そんなことより大事な論点が、この世にはいくらでも見つけられるのでは? というもっともな疑問の声が、おもに裕福な人々のほうから投げかけられるのも無理からぬ話だ。
「人間のエゴによって殺される動物たちのために涙を流したり、子供たちが邪悪なものから守られて澄んだ瞳を保てる環境づくりのほうが、金銭の話よりよほど重要なのでは?」
貧乏人たちを偏狭な視野から救い出そうと、裕福な人々はそんなさまざまなアドバイスを送ってくれる。
だが日々の生活費を捻出することで頭がいっぱいな貧困者は、そんな善意の言葉を素直に受け止めることができず、心無い言葉を投げ返してしまうことが多い。

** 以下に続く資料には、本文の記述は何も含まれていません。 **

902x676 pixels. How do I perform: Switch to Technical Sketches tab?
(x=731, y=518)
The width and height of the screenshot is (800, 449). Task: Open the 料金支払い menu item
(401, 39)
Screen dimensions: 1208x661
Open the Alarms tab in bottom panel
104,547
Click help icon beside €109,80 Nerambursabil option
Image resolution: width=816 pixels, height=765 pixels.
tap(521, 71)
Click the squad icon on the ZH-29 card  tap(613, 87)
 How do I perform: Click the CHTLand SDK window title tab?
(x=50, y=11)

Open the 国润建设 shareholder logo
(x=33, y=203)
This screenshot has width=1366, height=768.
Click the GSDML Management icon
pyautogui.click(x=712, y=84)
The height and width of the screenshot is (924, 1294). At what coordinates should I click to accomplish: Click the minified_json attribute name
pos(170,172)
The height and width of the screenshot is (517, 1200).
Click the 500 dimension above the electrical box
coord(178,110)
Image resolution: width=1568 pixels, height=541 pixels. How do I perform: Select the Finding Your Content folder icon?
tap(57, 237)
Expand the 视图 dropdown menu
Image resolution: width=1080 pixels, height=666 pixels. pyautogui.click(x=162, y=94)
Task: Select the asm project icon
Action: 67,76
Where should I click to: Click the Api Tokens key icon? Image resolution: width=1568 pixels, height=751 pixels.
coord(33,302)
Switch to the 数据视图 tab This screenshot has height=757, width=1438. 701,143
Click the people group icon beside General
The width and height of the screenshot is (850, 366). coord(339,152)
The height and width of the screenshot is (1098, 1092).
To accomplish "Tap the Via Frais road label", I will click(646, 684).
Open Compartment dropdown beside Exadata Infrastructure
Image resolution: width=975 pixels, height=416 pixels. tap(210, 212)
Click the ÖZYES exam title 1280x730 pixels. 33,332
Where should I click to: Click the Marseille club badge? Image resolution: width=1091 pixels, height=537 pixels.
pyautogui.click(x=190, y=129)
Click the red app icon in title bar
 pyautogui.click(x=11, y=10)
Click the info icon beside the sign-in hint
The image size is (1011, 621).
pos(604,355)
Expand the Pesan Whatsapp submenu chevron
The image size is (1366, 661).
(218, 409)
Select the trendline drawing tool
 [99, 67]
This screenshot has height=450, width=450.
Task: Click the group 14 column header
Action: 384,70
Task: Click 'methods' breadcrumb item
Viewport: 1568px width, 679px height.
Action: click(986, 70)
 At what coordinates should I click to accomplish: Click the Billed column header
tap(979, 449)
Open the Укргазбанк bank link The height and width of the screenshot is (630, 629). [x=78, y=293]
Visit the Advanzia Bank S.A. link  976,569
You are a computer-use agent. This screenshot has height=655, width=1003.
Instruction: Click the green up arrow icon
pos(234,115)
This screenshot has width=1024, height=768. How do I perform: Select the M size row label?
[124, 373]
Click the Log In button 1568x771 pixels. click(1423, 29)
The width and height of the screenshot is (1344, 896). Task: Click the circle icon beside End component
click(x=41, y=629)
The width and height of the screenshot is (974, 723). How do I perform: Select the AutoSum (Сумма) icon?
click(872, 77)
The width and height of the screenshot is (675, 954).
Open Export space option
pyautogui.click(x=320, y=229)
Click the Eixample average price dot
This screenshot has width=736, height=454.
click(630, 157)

「金持ちはいつもお気楽な夢物語に熱心なようだが、我々も今月の家賃や滞納してる年金のことを忘れて、たまにはそんな夢物語の語らいに参加したいものだ。そのために皆さんのあり余る財産の中から我々に当日の時給を払ってはくれまいか? 一時間につき1000円と交通費が振り込んでもらえるなら喜んで今すぐ、高級な家具や有名な芸術家の作品が並んだみなさんの会議室へと飛んでいくのだが……」
もちろん、そんな浅ましい子供じみた反論に裕福な人々がつきあう理由はひとつもない。
高級な家具や有名な芸術家の作品をケチャップなどの付着した貧乏人の手で触られたら大変なので、社会にはそれぞれのグループにふさわしい専用会議室が存在するのだから。